Skeat also coined the term ghost word and was a leading expert in this subject. Skeat was also a pioneer of toponymy. His major publications in this field include:
- A Concise Dictionary of Middle English (1888), in conjunction with A. L. Mayhew
- "A Glossary of Tudor and Stuart Words" (1914) with A. L. Mayhew
- The place-names of Cambridgeshire (1901)
- Place-names of Huntingdonshire (1902)
- Place-names of Hertfordshire (1904)
- Place-names of Bedfordshire (1906)
- Place-names of Berkshire (1911)
- Place-names of Suffolk (1913)

===Editions===

- The Holy Gospels in Anglo-Saxon, Northumbrian, and Old Mercian Versions (1871)
- Chaucer's A Treatise on the Astrolabe (1872)
- Piers Plowman in three parallel texts (1886)
- The Complete Works of Geoffrey Chaucer (1894–97)

Skeat edited works for the Early English Text Society:
- Bruce of John Barbour
- Pierce the Ploughman's Crede
- Havelok the Dane
- William of Palerne

For the Scottish Text Society:
- Skeat edited The Kingis Quair,
- Skeat published an edition (2 vols., 1871) of Chatterton, with an investigation of the sources of the obsolete words used by Chatterton.
- Skeat published an edition of Chaucer in one volume for general readers
- Skeat published an edition of Chaucer's A Treatise on the Astrolabe, with an expert commentary.

Skeat produced what is still the main edition of Ælfric of Eynsham's Lives of the Saints; the edition includes translations which were largely the work of two women referred to as Mss Gunning and Wilkinson, who were credited in the preface to his edition.

===Teaching===

According to A. J. Wyatt, Skeat "was not a great teacher ... he left the teaching to those who had learned from him" – i.e. Wyatt himself and Israel Gollancz – "his teaching was episodic. Yet his lectures were eagerly followed by the fit though few; they were always interesting when least utilitarian, when he forgot examinations and syllabuses, and poured forth from the quaint storehouse of his motley memory things new and old."

Skeat's pedagogical works include:

- Specimens of English from 1394 to 1597 (1871)
- Specimens of Early English from 1298 to 1393 (1872), in conjunction with Richard Morris
- Principles of English Etymology (2 series, 1887 and 1891)
- A Student's Pastime (1896), a volume of essays
- The Chaucer Canon (1900)
- A Primer of Classical and English Philology (1905)

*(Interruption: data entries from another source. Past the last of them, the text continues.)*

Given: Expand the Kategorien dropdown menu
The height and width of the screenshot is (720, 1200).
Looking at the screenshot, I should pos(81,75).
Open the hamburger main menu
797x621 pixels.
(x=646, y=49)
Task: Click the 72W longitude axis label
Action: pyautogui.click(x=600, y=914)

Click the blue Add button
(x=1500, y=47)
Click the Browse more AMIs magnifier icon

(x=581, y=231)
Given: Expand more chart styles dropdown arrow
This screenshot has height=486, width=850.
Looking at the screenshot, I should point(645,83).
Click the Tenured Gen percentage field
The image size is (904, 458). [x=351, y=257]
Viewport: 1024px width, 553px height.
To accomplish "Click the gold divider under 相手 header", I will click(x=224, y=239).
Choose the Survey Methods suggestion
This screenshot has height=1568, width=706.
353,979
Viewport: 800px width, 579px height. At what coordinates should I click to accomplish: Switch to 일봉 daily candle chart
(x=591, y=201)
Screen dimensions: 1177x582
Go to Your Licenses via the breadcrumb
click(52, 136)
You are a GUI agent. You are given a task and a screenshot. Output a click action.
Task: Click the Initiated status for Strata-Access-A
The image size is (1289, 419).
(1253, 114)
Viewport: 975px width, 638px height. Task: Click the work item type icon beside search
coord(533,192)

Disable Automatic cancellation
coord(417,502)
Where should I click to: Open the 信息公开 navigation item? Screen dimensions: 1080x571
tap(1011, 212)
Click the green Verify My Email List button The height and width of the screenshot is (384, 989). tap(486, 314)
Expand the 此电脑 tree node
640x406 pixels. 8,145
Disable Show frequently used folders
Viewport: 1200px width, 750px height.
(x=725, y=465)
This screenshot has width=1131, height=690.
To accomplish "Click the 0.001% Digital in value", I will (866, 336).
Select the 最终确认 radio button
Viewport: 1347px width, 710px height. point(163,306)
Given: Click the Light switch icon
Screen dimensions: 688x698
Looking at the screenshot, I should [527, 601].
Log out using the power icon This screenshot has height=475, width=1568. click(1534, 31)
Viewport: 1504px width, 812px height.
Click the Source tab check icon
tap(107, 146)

==International relations==
Skeat was one of the very few scholars in English studies who had sufficient expertise to compete with the state-employed and tenured colleagues from German universities.

Like Henry Sweet, Skeat regarded Geoffrey Chaucer and other medieval English authors as part of his national heritage and objected to German scholars publishing works on them. At one point, Skeat exclaimed that even though he was "...to some extent disqualified, as being merely a native of London, in which city Chaucer himself was born," he should be able to contribute scholarship on Chaucer without perceived German interference.